In non-nervous tissue, the presence of few Sertoli-like cells DCX+ could be related with the presence of neural crest originated cells as described in human and rodent normal and tumoral cases.36 Additional studies should be done on canine samples to determinate its specificity. We detected NS immunoexpression in the nucleoli of mature cells of other tissues, such as epithelial (epidermis and endothelia), glandular (sebaceous and sweat glands, hepatocytes and Leydig cells), and some muscle cells (cardiac myocytes and smooth cell fibers). Nucleoli of immature proliferating cells, such as epidermal basal cell layer, spermatogonia and spermatocytes, were also NS+. Our results are in agreement with those previously described in these tissues in other species (human, mouse and rat).17,23,24,37 The lack of immunostaining in canine skeletal muscle samples could be due to technical conditions, as in another published study, where, using low sensitivity techniques such as northern blot, the authors were unable to detect NS in this tissue, while with RT-PCR they could isolate its mRNA but only in small quantity.38 Other NS+ proliferative cells detected by us on an adult canine skin biopsy with granulation tissue might be related to other recently described functions of NS, such as cellular proliferation19 and maintenance of telomere length.20 Additionally, NS has been described in human and rodent neoplasms,22–30 as an indicator of nucleolar activity. Our findings could well corroborate all of these functions of NS in all studied canine tissues.

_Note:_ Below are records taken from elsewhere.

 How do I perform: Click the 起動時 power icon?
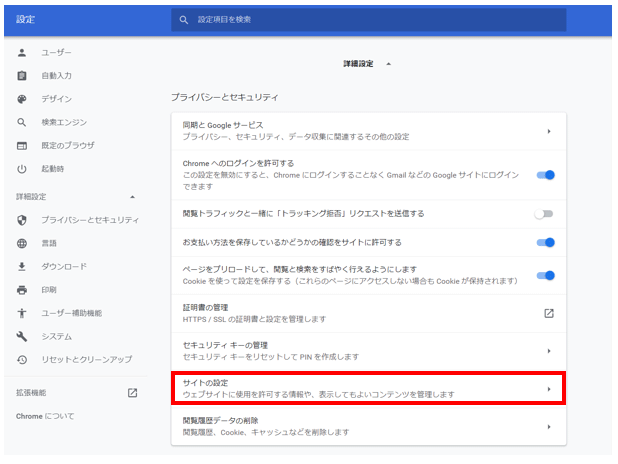click(x=22, y=168)
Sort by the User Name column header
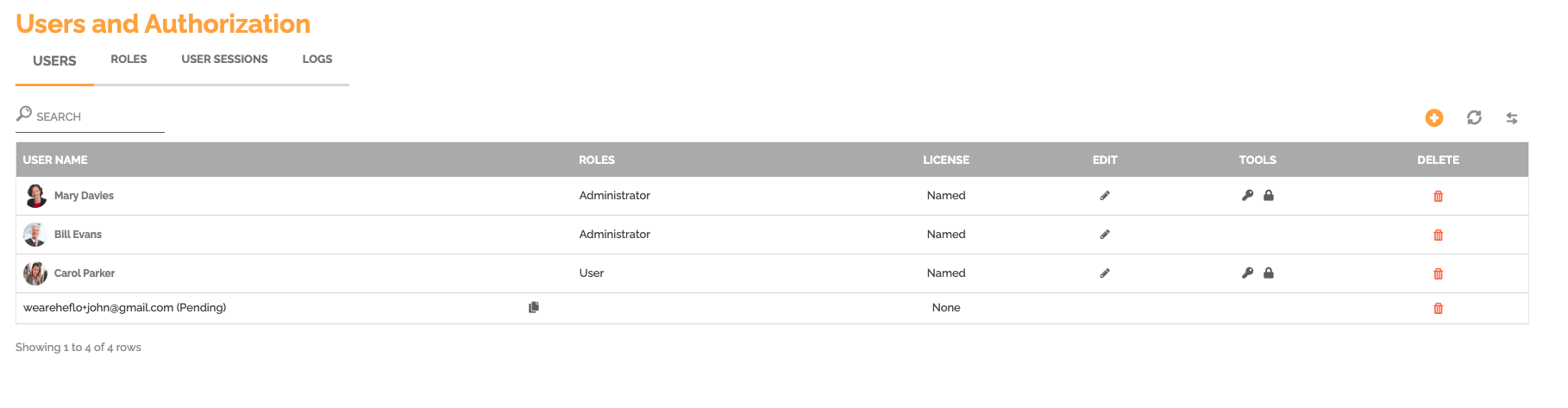Screen dimensions: 1568x408 tap(55, 160)
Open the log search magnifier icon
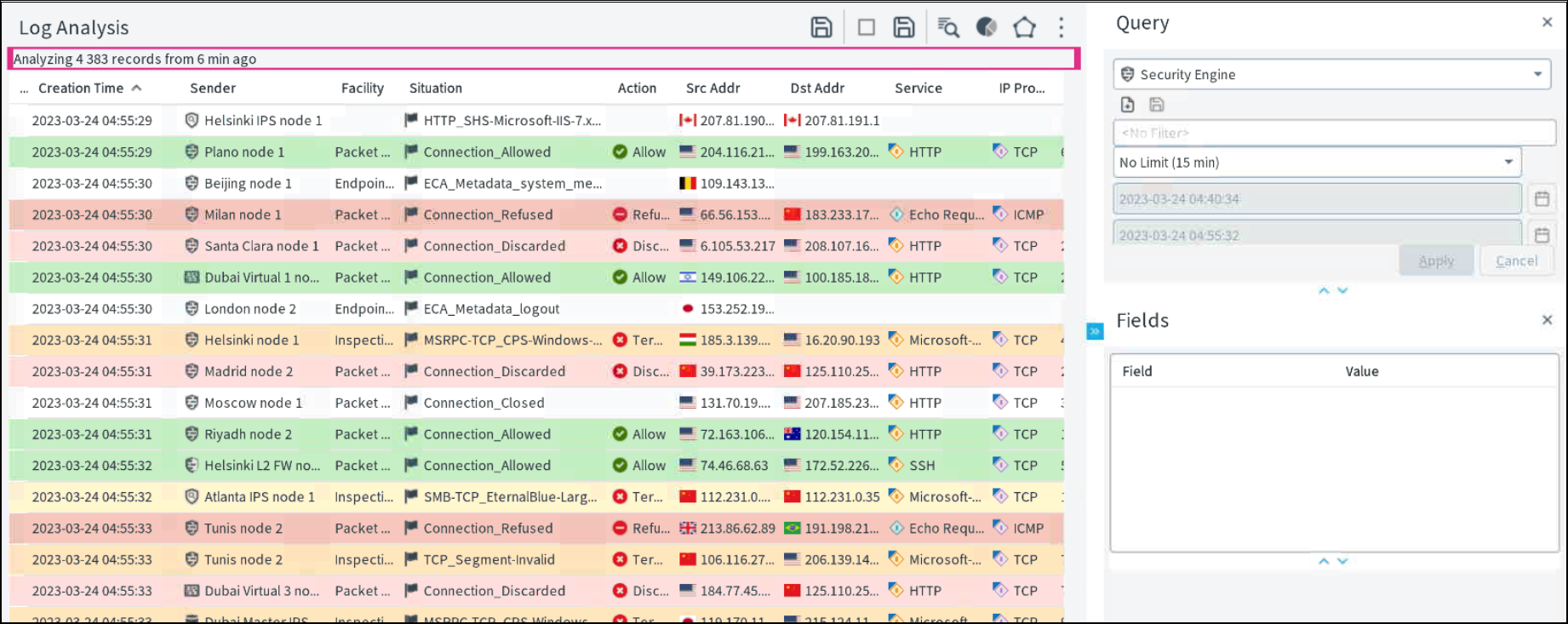1568x624 pixels. [x=947, y=27]
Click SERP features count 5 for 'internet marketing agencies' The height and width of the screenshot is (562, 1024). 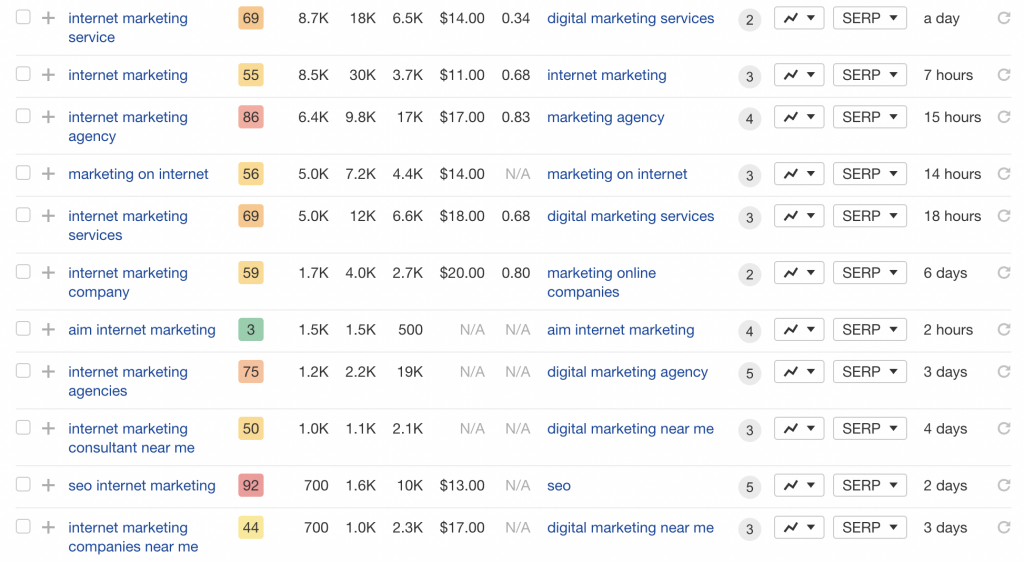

In conclusion, we can affirm that doublecortin expression is associated with neurogenesis and neuronal migration in canine brain, but it is not exclusive for neural stem cells. Our results showed that nucleostemin is not a specific marker of stem cells or progenitor cells in canine nervous tissue. It would be interesting to determine its role in cell proliferation and development of neoplasm. Additional studies should be carried out to clarify its role as a possible stem cell proliferation marker in canine neoplasia.